I’ve always found myself drawn to characters, too, not so much literary as real-life ones, those of whom you’d say, “He’s a real character.” Most people are once you get close enough to them, some more unabashed in it than others. In high school, my friend Dave and I spent a lot of time getting to know the cast of regulars at Yonkers Raceway, where Dave would bet and I would pretend to watch the horses while actually studying the men (mostly) and inhaling a lot of cigar smoke, noting the crudely-taped-together glasses they couldn’t afford to replace and hearing them spin the next race so that it fit whatever their pet theory was, which was, of course, a window into their beliefs about the world.

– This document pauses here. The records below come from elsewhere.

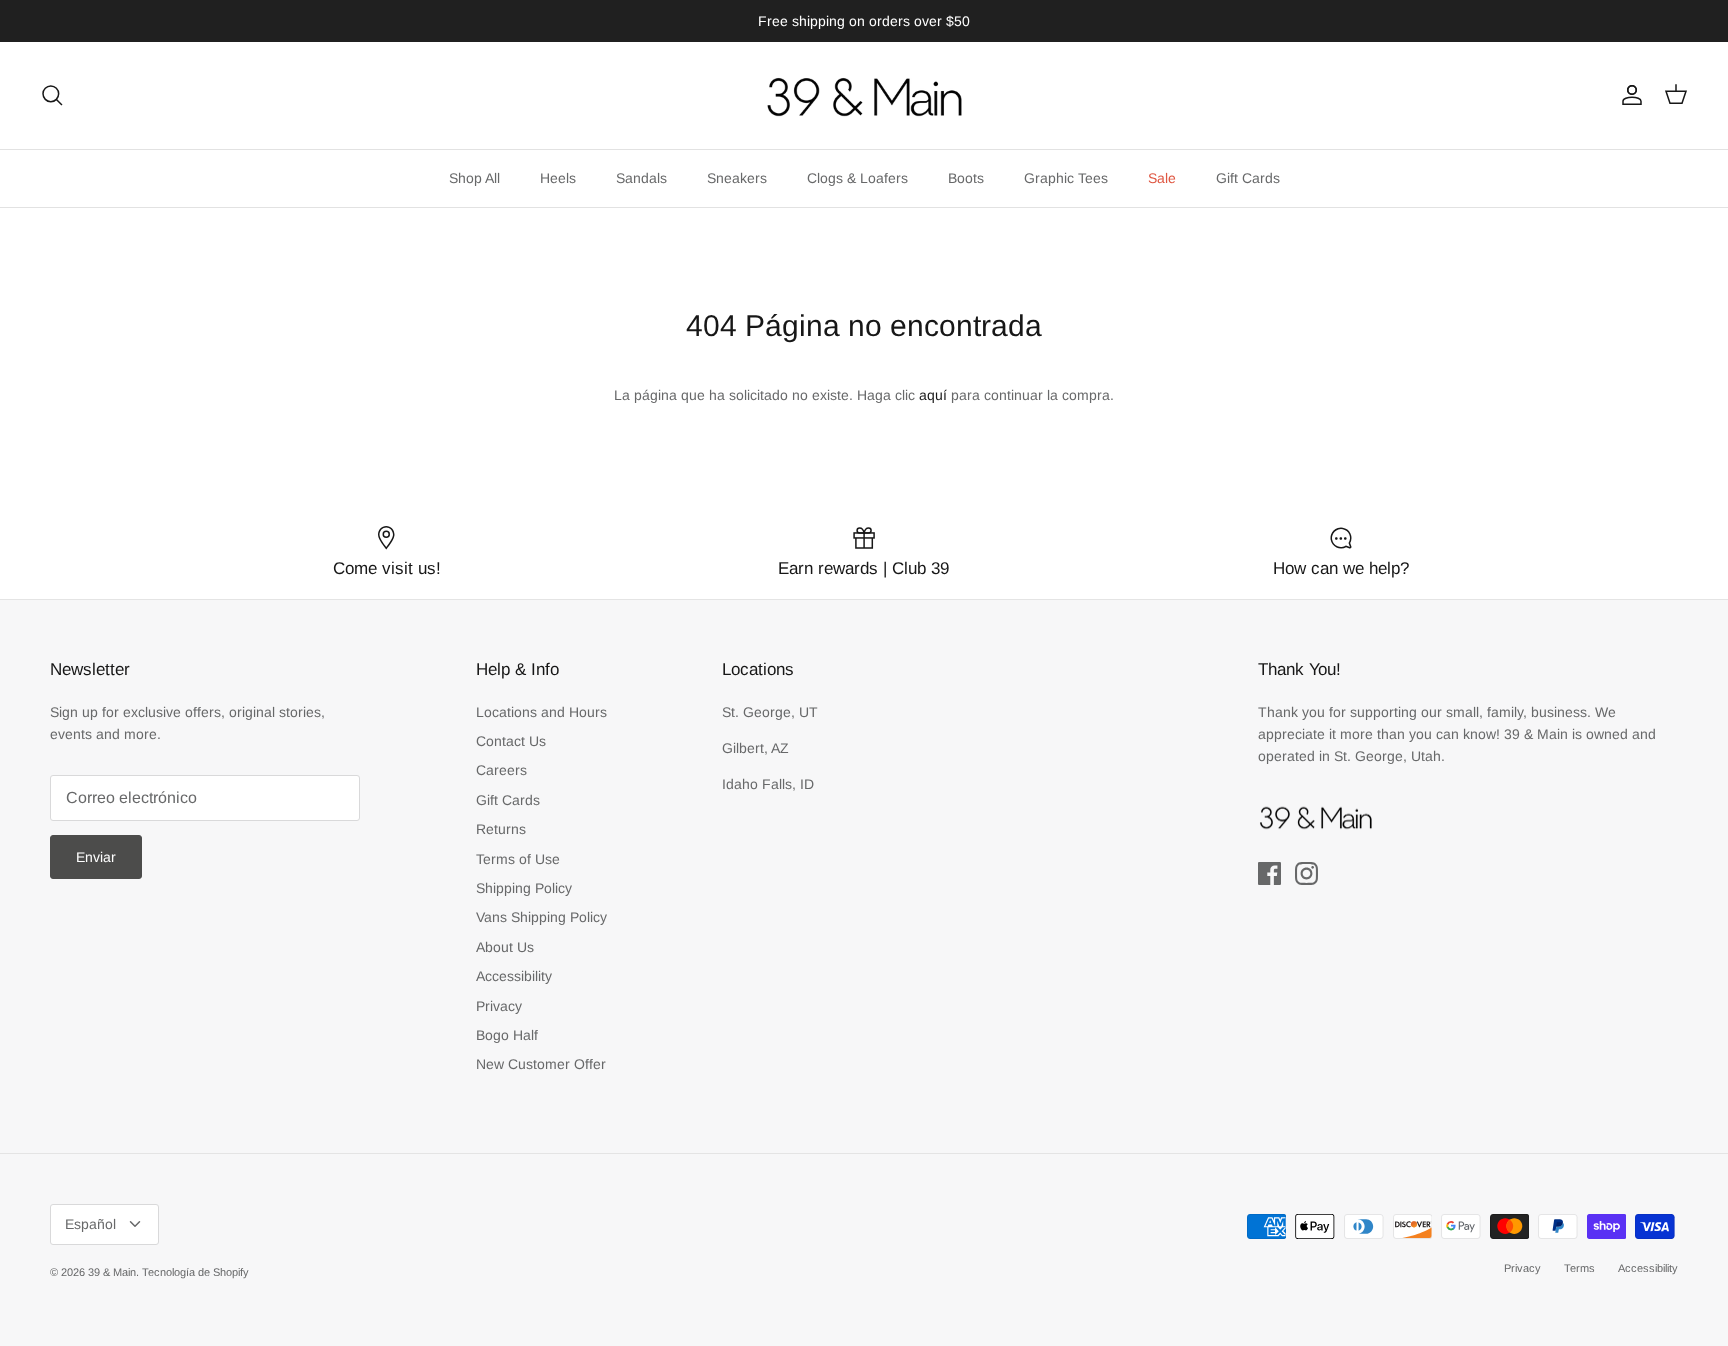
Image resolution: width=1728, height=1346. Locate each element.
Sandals (641, 178)
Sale (1162, 178)
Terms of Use (518, 859)
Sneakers (737, 178)
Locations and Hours (541, 712)
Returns (501, 829)
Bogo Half (507, 1035)
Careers (501, 770)
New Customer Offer (541, 1064)
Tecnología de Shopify (195, 1272)
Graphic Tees (1066, 178)
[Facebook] (1269, 873)
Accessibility (514, 976)
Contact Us (511, 741)
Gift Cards (1248, 178)
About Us (505, 947)
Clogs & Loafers (857, 178)
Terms (1579, 1268)
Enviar (96, 857)
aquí (933, 395)
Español (90, 1224)
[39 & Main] (864, 95)
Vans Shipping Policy (541, 917)
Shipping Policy (524, 888)
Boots (966, 178)
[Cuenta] (1628, 95)
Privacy (499, 1006)
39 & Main (112, 1272)
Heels (558, 178)
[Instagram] (1306, 873)
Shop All (474, 178)
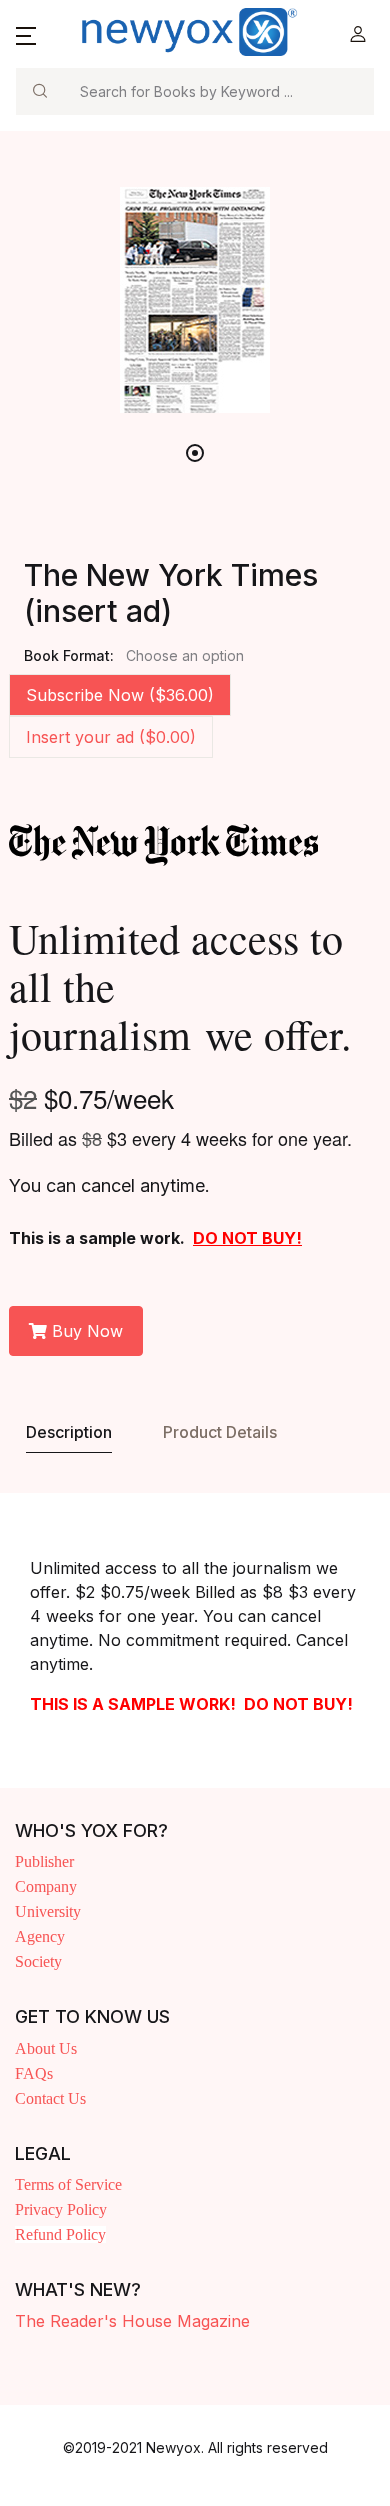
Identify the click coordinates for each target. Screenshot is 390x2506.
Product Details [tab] (220, 1432)
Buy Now (85, 1331)
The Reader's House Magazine (132, 2321)
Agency (40, 1936)
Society (38, 1961)
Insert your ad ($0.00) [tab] (111, 737)
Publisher (44, 1861)
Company (46, 1886)
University (48, 1911)
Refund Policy (60, 2234)
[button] (26, 34)
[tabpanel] (195, 300)
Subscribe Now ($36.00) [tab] (120, 695)
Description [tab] (69, 1432)
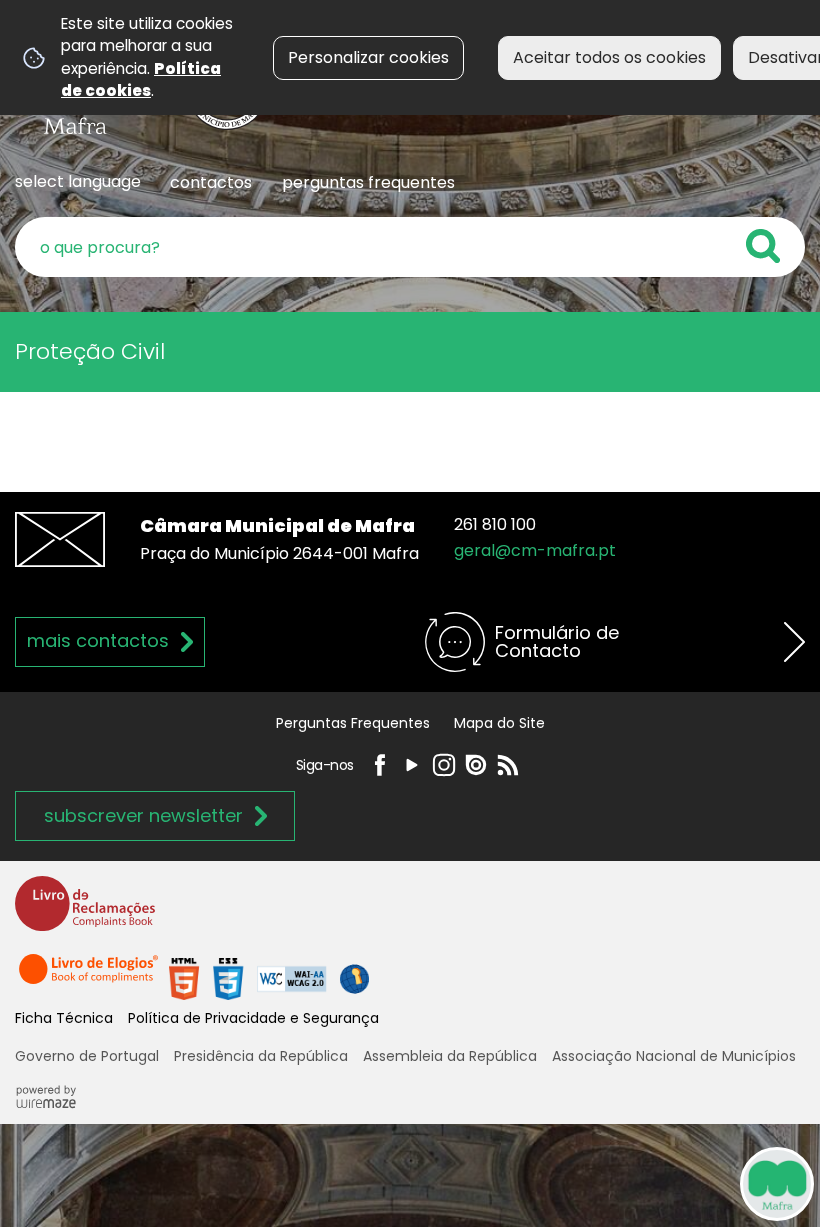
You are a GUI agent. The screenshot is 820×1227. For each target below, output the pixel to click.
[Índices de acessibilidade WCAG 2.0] (269, 977)
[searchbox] (410, 247)
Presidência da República (261, 1056)
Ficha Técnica (64, 1018)
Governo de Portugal (87, 1056)
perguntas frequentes (368, 182)
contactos (211, 182)
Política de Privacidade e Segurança (253, 1018)
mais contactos (98, 640)
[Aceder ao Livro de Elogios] (90, 977)
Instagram (444, 765)
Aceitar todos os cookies (609, 57)
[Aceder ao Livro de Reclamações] (85, 912)
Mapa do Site (499, 723)
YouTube (412, 765)
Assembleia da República (450, 1056)
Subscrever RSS (508, 765)
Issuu (476, 765)
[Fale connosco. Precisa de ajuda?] (592, 1183)
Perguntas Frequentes (353, 723)
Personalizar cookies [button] (368, 57)
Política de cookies (141, 79)
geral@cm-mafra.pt (535, 550)
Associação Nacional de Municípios (674, 1056)
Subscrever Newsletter (143, 815)
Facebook (380, 765)
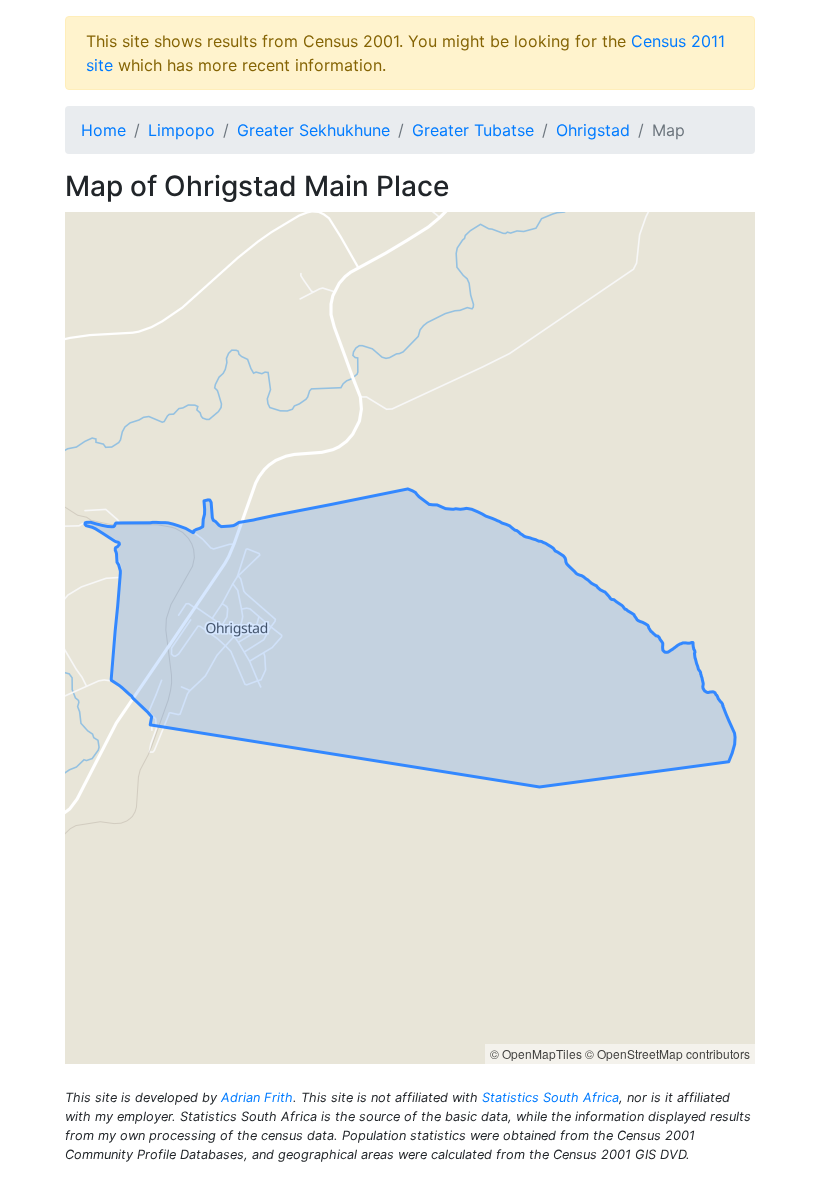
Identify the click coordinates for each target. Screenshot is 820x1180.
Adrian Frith (257, 1097)
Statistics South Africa (550, 1097)
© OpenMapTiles (536, 1053)
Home (103, 130)
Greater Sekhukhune (313, 130)
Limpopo (181, 130)
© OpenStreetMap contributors (667, 1053)
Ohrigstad (593, 130)
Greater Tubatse (473, 130)
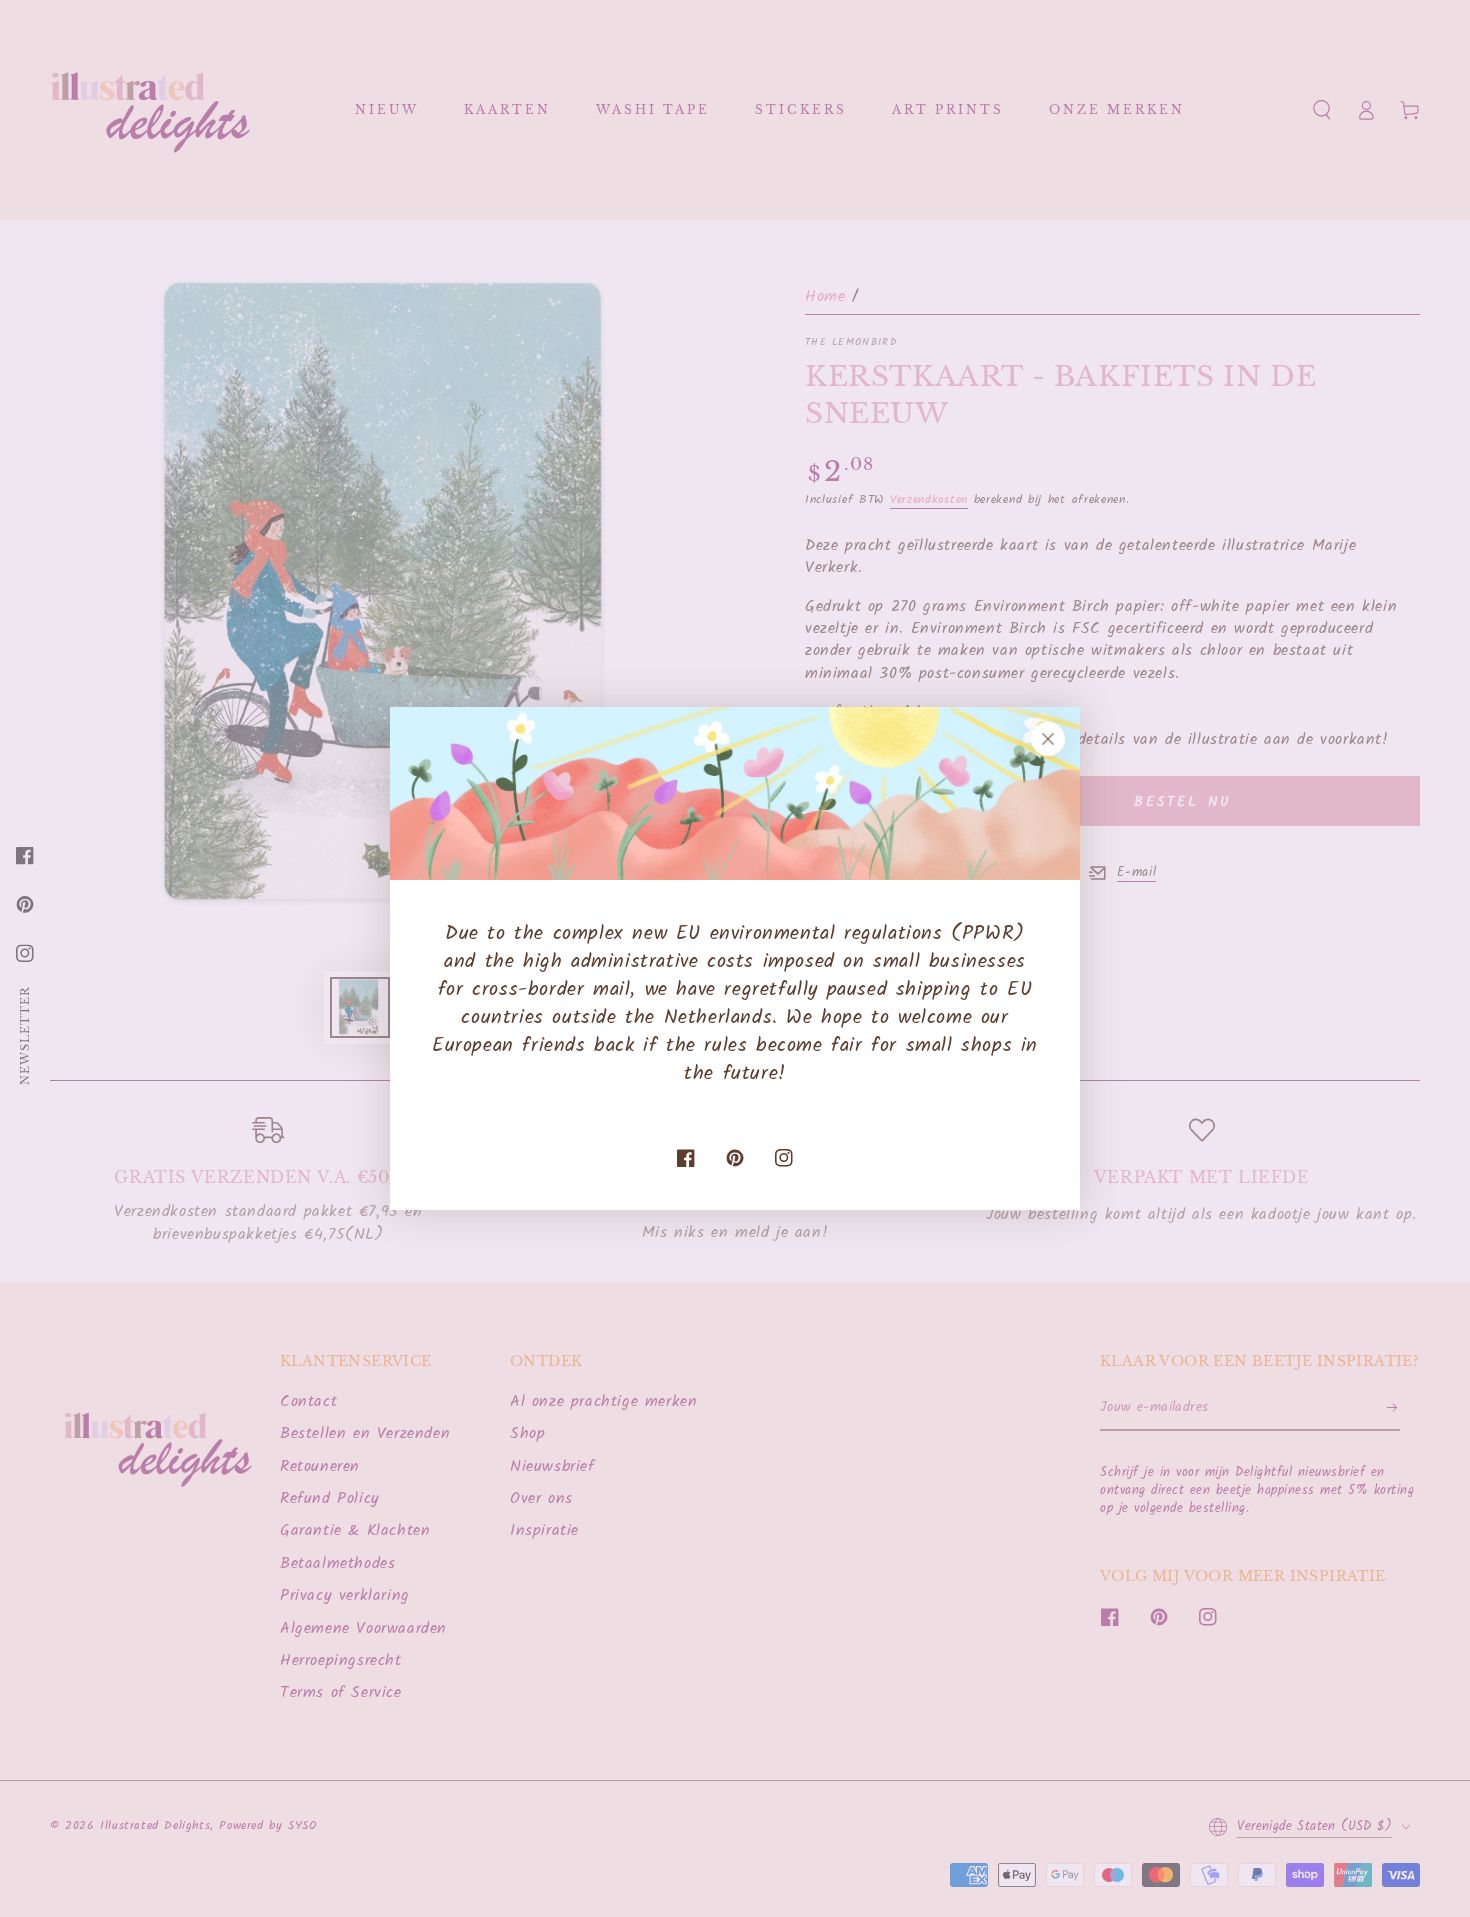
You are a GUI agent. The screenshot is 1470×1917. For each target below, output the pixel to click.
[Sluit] (1048, 739)
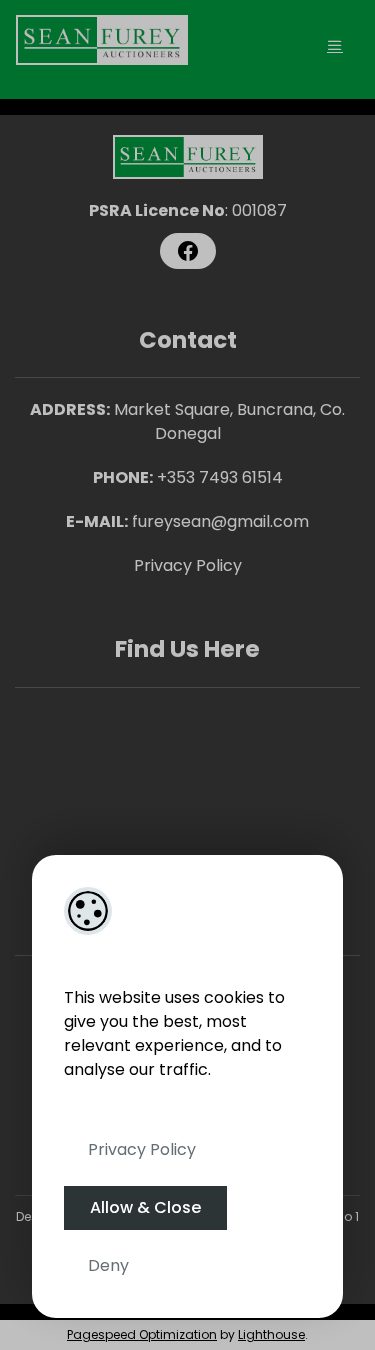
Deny (108, 1265)
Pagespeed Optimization (142, 1334)
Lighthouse (271, 1334)
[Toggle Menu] (335, 45)
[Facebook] (188, 251)
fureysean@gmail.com (220, 521)
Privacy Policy (142, 1149)
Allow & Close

Until recently, I was working part time at a psychiatric hospital here in New Hampshire. I’ve never written about it at length, although I hope to at some point, and so much of what I learned there informs my understanding of behavior. Being there was a positive experience in so many ways, although I got punched, kicked, bitten, spit at, found myself on the floor numerous times, sang and skipped and danced my way out of harm’s way, and had to convince at least one person to hand over a knife. Working there could be like facing someone with a booming tennis serve for eight hours straight. Amazing people, though, my co-workers and the patients themselves. I often felt deeply what was at stake, which of course we always talk about in terms of short stories. When you’re interacting with a steady stream of people who have decided that maybe life isn’t worth living, you have to come with reasons on a dime that it is and hold fast to them with utmost conviction. I’m not necessarily as observant as I’d like to be, but when a single staple could be unbent by someone to hurt him or herself, you develop skills of observation that border on the preternatural, along with an abiding respect for how many layers every person and situation has. I hope I bring these back to my writing. Some of my favorite writers of radically different styles are outstanding observers of both the outer shapes of behavior and its inner gears. David Huddle and Javier Marias are two I’ve enjoyed recently. As far as that business of getting out of one’s skin—well, they are uncannily gifted at getting under others’.